Nothing courts us so nimbly as technology. Perhaps the chess computers have already won you over — I am dazzled by the riches they have revealed. For a jaw-dropping sense of wonder, try playing over a forced mate in 549 moves.
Still, many yearn for a simpler time. A time when the mysteries of chess were plentiful, but studying the game ‘by hand’ yielded steady nourishment. A time when chess engines had not yet tempted us with their very own tree of the knowledge of good and evil. These days, that tangle of variations and verdicts is irresistible, but who can look at their own play without a sense of shame? Meanwhile, professional players must work harder than ever to harvest fresh ideas. Alas, spectators are underwhelmed when the consensus of optimal moves in a well-worn opening boils down to a sterile equality.
What if we could tweak the rules slightly? Ideally, we preserve the game’s natural tension and depth, but subvert the most familiar patterns of play, so players are thrown on their wits from the first moves. This is delicate, as the rules of chess have been tuned over many centuries; it is hard to foresee whether changing them would unbalance the game. That is where technology promises us a path back to paradise.

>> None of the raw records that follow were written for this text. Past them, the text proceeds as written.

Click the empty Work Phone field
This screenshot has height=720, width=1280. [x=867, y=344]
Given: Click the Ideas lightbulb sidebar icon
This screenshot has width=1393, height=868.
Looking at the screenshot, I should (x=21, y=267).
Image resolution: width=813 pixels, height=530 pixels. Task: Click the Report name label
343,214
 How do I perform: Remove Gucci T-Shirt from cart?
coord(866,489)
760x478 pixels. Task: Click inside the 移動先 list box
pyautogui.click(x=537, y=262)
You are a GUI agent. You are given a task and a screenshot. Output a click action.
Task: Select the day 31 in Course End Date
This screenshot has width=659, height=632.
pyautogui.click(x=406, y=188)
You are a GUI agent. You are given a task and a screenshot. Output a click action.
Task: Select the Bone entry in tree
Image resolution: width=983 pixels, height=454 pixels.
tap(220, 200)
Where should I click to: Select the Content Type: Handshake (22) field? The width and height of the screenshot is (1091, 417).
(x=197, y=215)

DeepMind, the artificial intelligence company, released a paper last week: ‘Assessing Game Balance with AlphaZero: Exploring Alternative Rule Sets in Chess’. AlphaZero is the ground-breaking chess engine which reached superhuman levels by learning from games played against itself. That is the crucial feature which makes it suited to ‘exploring alternative rule sets’. The same algorithm, learning from the ground up, can be applied to any variant of chess.